### PROVIDED RECORDS:
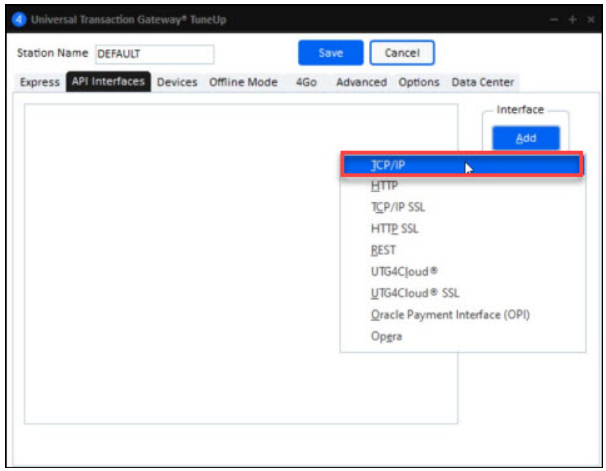Switch to the Express tab
606x471 pixels.
click(x=40, y=82)
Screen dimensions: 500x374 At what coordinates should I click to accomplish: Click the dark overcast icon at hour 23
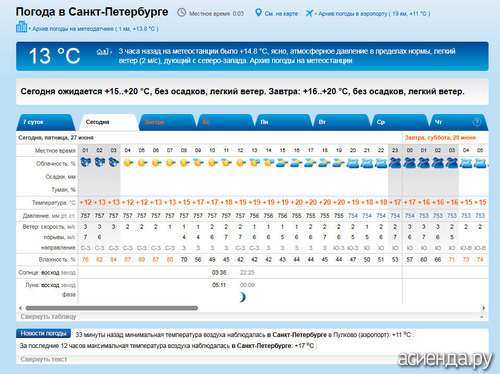coord(395,163)
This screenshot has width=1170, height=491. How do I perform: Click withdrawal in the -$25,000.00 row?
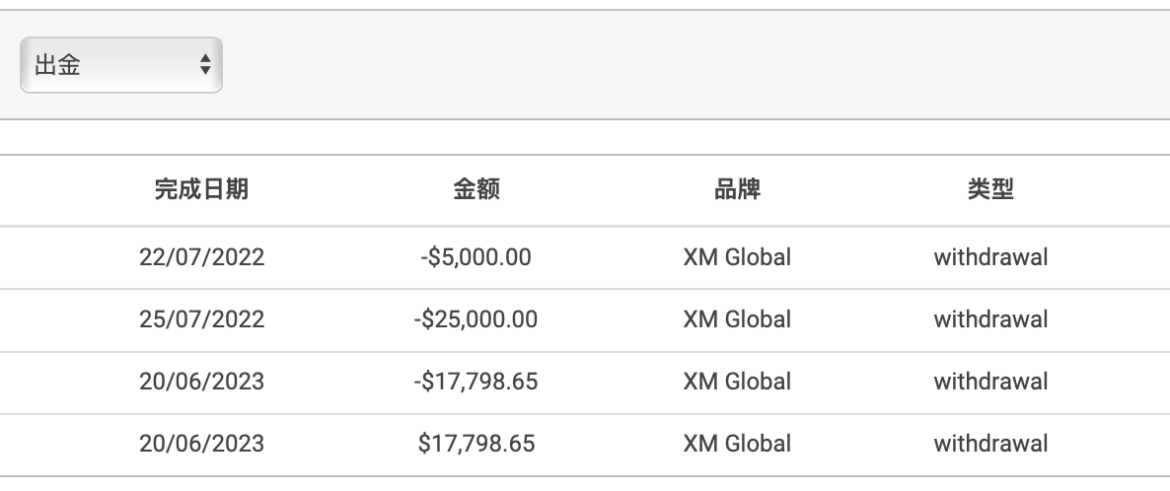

### DIRECTIVE:
Reproduce every line of the records above verbatim, omitting the pictures.

### CORRECT RESPONSE:
Switch to the Express tab
606x471 pixels.
click(x=40, y=82)
Screen dimensions: 500x374 At what coordinates should I click to accomplish: Click the dark overcast icon at hour 23
coord(395,163)
This screenshot has width=1170, height=491. How do I perform: Click withdrawal in the -$25,000.00 row?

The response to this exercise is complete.